RECORDS

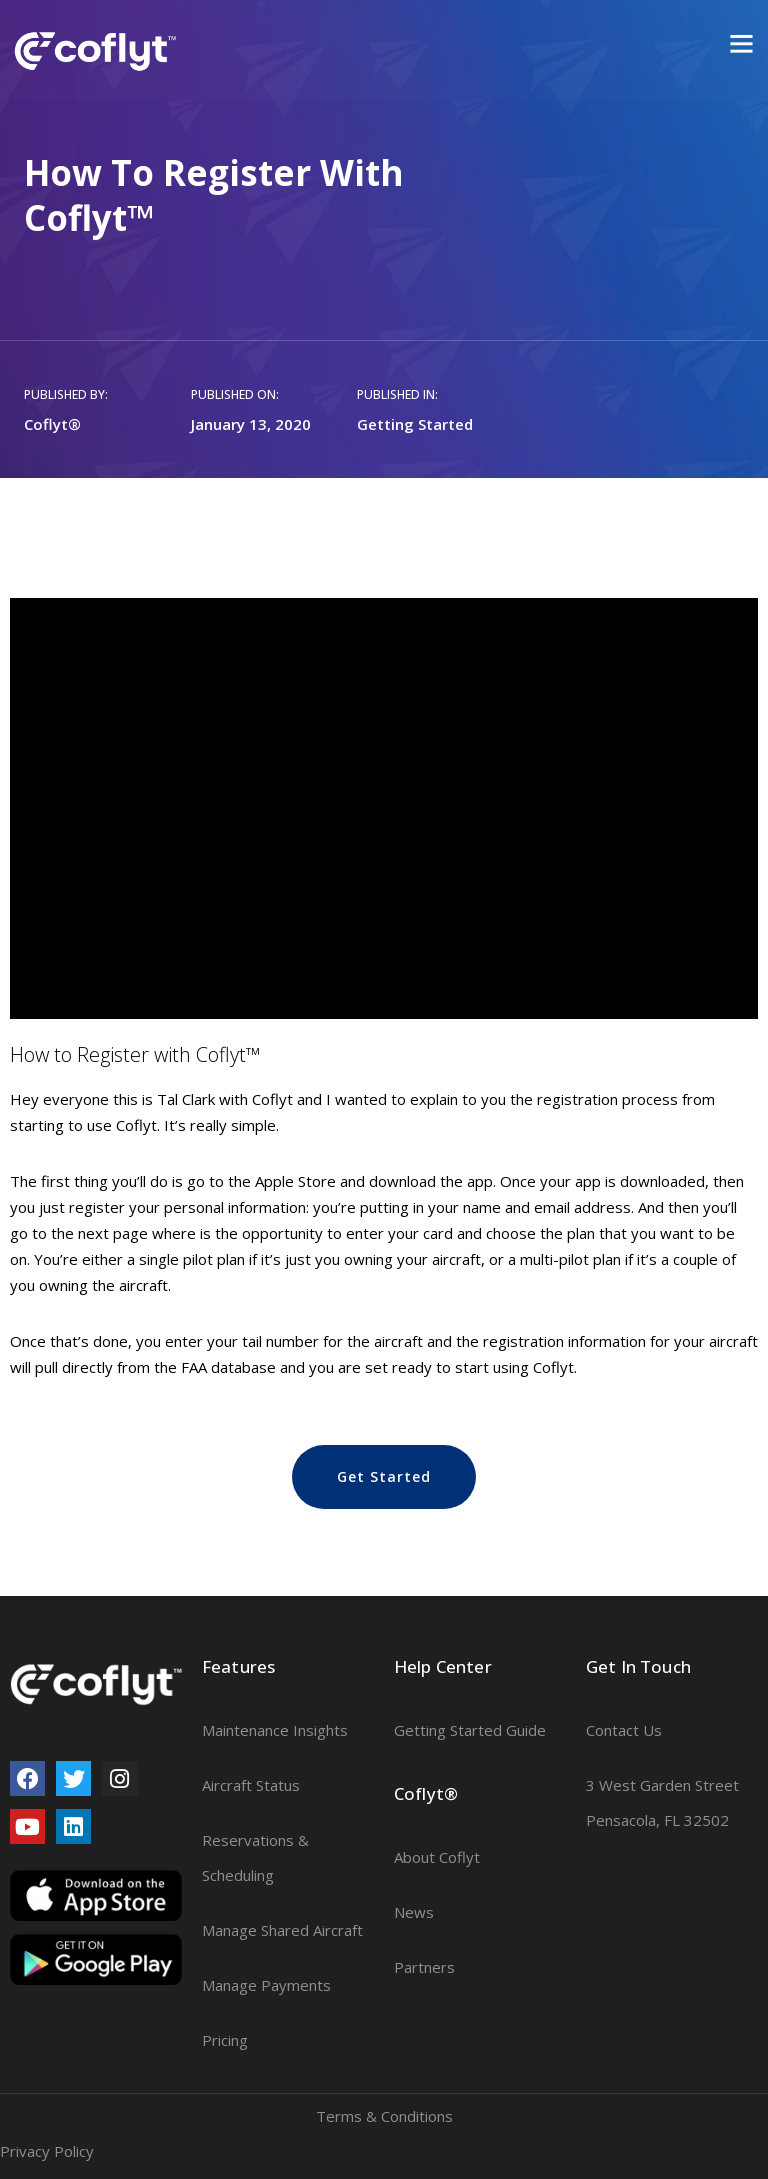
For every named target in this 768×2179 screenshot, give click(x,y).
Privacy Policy (47, 2151)
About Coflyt (437, 1857)
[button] (384, 1477)
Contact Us (624, 1730)
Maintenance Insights (275, 1730)
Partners (424, 1967)
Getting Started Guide (470, 1730)
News (414, 1912)
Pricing (225, 2040)
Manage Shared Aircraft (282, 1930)
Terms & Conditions (384, 2116)
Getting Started (415, 424)
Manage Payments (266, 1985)
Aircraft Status (251, 1785)
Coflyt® (52, 424)
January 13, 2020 (251, 424)
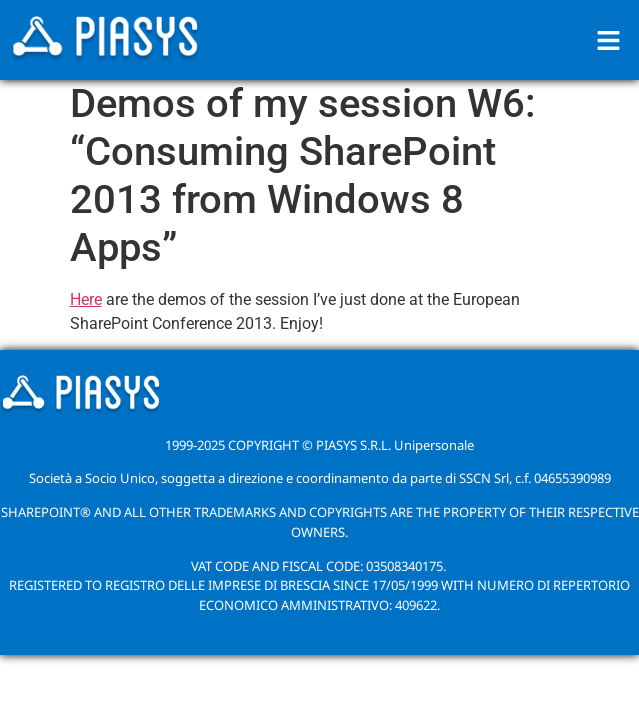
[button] (609, 40)
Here (86, 299)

YOUR GOAL
Rewrite all the entries above with every "[button]" replaced by "[icon]" and everything else unchanged, leaving out the pictures.

PROBLEM SOLUTION
For every named target in this 768×2179 screenshot, give click(x,y).
Privacy Policy (47, 2151)
About Coflyt (437, 1857)
[icon] (384, 1477)
Contact Us (624, 1730)
Maintenance Insights (275, 1730)
Partners (424, 1967)
Getting Started Guide (470, 1730)
News (414, 1912)
Pricing (225, 2040)
Manage Shared Aircraft (282, 1930)
Terms & Conditions (384, 2116)
Getting Started (415, 424)
Manage Payments (266, 1985)
Aircraft Status (251, 1785)
Coflyt® (52, 424)
January 13, 2020 (251, 424)
[icon] (609, 40)
Here (86, 299)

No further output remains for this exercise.